== 課題 1 ==
言葉遊びの提示文で、一つでも「万」の字が入るとされている食べ物は何ですか。
== 課題 2 ==
言葉遊びの提示文を、最後の文のあとから書き継いでください。

== 提示文 ==
--*--

あら尊と青葉若葉の日の光、と芭蕉はんもゆうてはる。
一年中で一等ええ季節や。そやさかい、陽気に明る、やらなあかん。
むだ口、へらず口おおいにけっこ。遠慮せんと、やってみなはれ。
牛にカリン糖で“モウコリコリ”てな具合や。
ハハハ。けったいな洒落やな。
あー、仰山おまっせ。おまはんも、やりますかー。
ほな、よろしおまんな。
一枚でもせん(千)べいとはこれいかに。一つでも饅(万)頭というがごとし。
海で惚れてもオカ惚れとはこれいかに。岡で生まれても生み(海)の親というがごとし。
二階で相談しても市会(四階)議員とはこれいかに。三階で相談しても区会(九階)議員というがごとし。

--*--

== 資料欄 ==

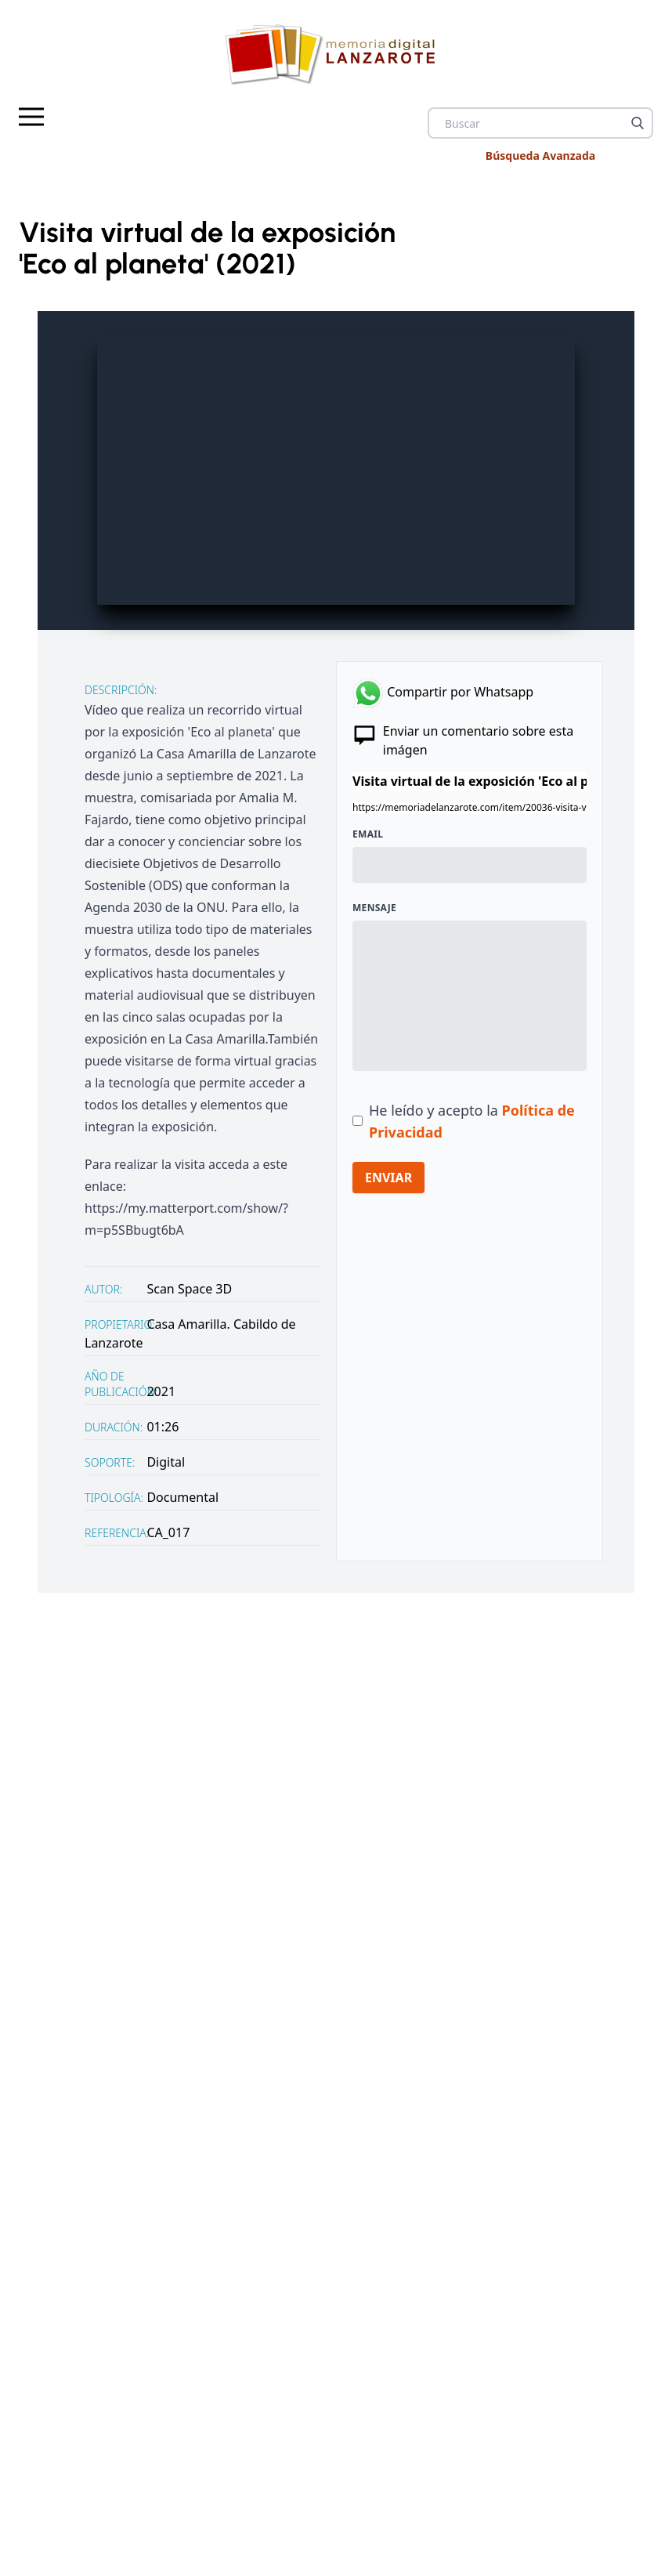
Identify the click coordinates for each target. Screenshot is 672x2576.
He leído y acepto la (472, 1121)
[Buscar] (637, 123)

--*--

== 解答 1 ==
饅頭です。

== 解答 2 ==
寿司食べてもウマかったーとはこれいかに。嫌いな人と食べてもスキヤキというがごとし。
大人が乗っても自動(児童)車とはこれいかに。生きた人間が乗っても市街(死骸)電車というがごとしや。
腐ったタコ買うてもイイダコとはこれいかに。安く買うても“タコー”ってなもんや。
けったいな問答やな。寝てて煩ろうても肺(這い)病とはこれいかに。
あー、陽気に煩ろうてもインキン(陰気)というがごとしや。
きたないなー。もう、無茶苦茶でござりまするわー。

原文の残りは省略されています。